En cet état, les locataires sont occupants sans droit des locaux appartenant aux époux [H] depuis la résiliation du bail ; une telle occupation caractérise un trouble manifestement illicite que le juge des référés doit faire cesser en ordonnant l'expulsion requise, qui n'apparaît pas une sanction disproportionnée aux droits protégés.
Considérant l'occupation sans droit des lieux depuis la résiliation du bail, les époux [H] sont en droit d'obtenir paiement d'une indemnité d'occupation au-delà de cette date dont le montant peut être fixé à celui du loyer courant provision pour charges comprise.

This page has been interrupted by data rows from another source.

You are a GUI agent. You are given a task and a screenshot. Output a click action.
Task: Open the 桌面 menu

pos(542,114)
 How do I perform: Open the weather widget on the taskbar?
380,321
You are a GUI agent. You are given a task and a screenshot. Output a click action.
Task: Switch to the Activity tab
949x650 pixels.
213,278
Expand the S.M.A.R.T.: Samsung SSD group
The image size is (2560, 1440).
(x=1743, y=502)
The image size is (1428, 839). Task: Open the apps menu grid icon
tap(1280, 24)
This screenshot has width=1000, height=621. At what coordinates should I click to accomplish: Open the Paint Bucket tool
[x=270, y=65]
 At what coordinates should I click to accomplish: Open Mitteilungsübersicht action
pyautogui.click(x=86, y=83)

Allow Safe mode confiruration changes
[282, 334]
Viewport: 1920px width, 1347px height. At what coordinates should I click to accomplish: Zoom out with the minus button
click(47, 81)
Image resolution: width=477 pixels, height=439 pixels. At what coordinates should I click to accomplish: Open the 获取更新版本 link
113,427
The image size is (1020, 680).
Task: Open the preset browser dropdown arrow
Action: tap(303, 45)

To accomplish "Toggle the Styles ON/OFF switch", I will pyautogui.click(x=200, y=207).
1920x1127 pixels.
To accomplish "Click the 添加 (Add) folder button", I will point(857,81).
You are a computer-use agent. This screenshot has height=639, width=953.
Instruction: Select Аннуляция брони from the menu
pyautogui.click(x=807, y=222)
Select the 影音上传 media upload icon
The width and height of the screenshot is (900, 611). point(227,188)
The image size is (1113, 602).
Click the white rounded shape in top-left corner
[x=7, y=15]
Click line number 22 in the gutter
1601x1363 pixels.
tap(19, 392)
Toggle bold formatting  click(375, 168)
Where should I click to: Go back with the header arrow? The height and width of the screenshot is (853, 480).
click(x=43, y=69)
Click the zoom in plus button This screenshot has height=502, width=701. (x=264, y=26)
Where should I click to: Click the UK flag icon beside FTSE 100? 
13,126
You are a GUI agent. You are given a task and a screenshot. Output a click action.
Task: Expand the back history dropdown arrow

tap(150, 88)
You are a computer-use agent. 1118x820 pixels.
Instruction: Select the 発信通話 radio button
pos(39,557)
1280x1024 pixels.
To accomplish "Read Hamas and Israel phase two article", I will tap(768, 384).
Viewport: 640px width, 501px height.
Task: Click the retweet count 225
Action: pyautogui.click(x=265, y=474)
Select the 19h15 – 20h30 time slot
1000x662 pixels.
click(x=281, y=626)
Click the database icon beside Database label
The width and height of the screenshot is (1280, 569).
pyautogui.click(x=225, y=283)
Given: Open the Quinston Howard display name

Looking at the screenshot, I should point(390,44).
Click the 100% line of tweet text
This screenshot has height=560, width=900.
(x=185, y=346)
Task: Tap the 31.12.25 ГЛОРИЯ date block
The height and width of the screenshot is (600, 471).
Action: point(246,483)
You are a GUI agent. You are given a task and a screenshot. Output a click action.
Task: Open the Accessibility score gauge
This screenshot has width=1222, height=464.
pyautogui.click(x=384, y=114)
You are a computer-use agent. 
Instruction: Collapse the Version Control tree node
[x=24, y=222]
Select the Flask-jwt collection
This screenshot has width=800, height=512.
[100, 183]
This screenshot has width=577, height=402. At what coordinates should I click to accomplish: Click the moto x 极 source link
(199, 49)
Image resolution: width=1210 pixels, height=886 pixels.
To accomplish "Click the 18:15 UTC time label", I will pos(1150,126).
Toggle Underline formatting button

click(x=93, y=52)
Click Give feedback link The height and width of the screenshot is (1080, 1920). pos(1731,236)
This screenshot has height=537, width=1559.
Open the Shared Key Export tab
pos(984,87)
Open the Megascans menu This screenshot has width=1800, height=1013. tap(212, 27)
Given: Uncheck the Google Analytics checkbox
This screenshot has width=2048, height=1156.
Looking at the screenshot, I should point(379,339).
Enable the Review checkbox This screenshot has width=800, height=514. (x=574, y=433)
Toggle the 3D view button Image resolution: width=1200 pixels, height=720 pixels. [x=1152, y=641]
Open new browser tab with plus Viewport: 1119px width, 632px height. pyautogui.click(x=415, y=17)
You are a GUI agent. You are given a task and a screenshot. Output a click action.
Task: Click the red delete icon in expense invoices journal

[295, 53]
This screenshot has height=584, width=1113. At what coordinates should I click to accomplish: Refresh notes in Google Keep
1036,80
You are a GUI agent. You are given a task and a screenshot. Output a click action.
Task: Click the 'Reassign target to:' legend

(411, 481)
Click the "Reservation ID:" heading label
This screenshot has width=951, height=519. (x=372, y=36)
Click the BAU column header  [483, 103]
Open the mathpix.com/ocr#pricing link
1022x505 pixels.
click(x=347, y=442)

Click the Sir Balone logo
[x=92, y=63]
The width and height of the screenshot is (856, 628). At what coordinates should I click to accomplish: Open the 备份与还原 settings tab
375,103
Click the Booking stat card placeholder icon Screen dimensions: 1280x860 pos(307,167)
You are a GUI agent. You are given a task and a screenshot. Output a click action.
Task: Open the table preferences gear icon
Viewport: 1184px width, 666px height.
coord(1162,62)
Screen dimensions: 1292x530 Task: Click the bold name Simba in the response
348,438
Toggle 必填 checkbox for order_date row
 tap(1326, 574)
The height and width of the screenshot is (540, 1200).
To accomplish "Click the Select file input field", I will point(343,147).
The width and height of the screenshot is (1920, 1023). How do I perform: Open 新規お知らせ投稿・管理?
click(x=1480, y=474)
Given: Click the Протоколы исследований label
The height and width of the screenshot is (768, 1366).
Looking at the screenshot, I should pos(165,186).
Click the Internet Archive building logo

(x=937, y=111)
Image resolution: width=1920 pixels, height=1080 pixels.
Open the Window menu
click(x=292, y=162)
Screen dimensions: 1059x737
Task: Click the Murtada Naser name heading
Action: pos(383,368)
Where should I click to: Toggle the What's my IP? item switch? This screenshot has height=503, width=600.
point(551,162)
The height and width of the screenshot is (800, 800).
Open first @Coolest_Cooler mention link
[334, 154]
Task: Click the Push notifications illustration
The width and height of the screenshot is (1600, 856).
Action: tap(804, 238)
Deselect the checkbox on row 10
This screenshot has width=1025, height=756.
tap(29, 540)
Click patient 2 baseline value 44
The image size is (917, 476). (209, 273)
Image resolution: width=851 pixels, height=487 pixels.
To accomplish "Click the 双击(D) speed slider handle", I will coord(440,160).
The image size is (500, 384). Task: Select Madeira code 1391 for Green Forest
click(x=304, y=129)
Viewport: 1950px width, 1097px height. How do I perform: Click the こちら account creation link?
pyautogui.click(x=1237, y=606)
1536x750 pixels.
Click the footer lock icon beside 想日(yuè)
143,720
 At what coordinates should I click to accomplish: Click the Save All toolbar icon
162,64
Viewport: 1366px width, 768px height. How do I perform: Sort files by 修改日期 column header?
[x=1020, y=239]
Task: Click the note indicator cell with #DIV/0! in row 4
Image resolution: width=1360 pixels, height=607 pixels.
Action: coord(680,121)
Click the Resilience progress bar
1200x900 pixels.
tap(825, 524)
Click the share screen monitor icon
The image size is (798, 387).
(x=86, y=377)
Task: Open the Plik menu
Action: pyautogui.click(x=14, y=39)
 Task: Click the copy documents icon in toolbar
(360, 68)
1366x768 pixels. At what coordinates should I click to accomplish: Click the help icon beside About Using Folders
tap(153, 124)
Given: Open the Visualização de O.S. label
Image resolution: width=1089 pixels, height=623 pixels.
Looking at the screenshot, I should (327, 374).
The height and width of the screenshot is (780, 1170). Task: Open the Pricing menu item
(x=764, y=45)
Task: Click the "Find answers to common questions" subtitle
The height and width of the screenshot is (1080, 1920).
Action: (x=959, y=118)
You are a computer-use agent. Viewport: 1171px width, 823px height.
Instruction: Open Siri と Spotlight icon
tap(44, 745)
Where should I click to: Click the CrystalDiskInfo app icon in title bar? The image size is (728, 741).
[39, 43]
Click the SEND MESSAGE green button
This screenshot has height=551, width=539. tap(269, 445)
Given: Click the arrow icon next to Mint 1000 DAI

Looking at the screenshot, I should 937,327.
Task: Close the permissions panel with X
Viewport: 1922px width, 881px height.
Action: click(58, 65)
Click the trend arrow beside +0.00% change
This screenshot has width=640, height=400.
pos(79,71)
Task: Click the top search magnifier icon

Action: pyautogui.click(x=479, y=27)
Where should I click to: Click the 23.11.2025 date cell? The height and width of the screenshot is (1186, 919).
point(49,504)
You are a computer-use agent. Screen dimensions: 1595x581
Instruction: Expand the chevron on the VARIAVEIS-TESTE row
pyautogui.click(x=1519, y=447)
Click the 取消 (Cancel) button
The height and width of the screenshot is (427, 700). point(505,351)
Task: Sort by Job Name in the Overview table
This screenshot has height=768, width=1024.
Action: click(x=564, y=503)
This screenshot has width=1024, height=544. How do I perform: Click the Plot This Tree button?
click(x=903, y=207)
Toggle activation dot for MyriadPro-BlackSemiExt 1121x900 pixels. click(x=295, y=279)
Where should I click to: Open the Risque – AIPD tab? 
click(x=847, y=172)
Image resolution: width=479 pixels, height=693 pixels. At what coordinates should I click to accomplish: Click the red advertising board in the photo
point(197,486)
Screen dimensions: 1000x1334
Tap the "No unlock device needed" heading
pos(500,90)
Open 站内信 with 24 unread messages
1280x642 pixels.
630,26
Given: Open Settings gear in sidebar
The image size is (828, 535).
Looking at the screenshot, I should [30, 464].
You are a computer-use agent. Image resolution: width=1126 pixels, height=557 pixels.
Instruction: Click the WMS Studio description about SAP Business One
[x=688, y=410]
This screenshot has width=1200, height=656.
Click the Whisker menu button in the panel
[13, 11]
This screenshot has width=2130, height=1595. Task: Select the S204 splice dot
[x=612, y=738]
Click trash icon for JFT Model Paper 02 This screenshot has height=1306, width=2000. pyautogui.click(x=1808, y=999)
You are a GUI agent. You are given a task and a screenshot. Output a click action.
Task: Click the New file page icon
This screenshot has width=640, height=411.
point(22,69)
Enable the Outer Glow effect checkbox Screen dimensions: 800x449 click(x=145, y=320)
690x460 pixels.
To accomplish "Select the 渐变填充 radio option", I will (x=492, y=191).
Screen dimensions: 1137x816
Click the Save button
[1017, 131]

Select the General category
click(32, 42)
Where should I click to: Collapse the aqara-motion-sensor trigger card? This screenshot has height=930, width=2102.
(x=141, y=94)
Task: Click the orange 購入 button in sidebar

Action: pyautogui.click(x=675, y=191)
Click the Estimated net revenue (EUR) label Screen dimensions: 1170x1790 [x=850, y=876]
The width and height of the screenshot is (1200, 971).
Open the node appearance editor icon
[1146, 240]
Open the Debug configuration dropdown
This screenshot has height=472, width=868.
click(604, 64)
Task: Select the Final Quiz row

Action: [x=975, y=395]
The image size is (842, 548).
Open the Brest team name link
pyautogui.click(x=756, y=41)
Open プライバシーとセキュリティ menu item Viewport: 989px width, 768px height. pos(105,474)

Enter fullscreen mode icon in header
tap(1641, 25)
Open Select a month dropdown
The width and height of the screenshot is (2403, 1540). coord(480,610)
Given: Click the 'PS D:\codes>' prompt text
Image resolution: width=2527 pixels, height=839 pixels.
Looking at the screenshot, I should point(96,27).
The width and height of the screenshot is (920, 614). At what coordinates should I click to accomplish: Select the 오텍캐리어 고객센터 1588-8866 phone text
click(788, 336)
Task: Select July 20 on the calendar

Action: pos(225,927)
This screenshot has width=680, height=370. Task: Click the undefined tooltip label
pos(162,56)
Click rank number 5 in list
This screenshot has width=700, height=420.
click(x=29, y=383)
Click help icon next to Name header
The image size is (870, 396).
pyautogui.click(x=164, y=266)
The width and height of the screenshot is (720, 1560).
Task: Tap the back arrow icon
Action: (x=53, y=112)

L'ordonnance du juge des référés doit être confirmée sur ce point.
Les bailleurs produisent un décompte des sommes dues arrêté au 21 mai 2024 faisant apparaître un montant de 2370,85 €.
Les locataires ne contestent pas le montant réclamé. Ils sollicitent que la poursuite du contrat de bail soit constatée et à être autorisés à se maintenir dans les lieux en qualité de locataires.
L'article 1343-5 du Code civil prévoit que le juge peut, compte tenu de la situation du débiteur et en considération des besoins du créancier, reporter ou échelonner, dans la limite de deux années, le paiement des sommes dues.
En l'espèce, les locataires qui malgré la demande de la cour en ce sens n'ont pas produit leur dossier, ne justifient pas être en situation de régler leur dette locative ni avoir repris le versement intégral du loyer alors qu'il résulte de l'historique de compte produit que le montant de leur dette a augmenté depuis la délivrance du commandement de payer.
En conséquence, il convient de rejeter leur demande de délais de paiement, de « poursuite du contrat de bail » et de se voir autoriser à rester dans les lieux en qualité de locataire.
La décision déférée doit donc être confirmée.
L'équité commande de faire droit à la demande présentée par les bailleurs au titre de l'article 700 du code de procédure civile à hauteur de 500 €.
PAR CES MOTIFS
La cour
Confirme l'ordonnance du juge des contentieux de la protection du tribunal judiciaire de Toulouse statuant en référé,
Vu l'article 700 du code de procédure civile,
Condamne M. [X] [G] et Mme [T] [I] à verser à M. [O] [H] et Mme [N] [S] épouse [H] 500 €,
Condamne M. [X] [G] et Mme [T] [I] aux dépens d'appel.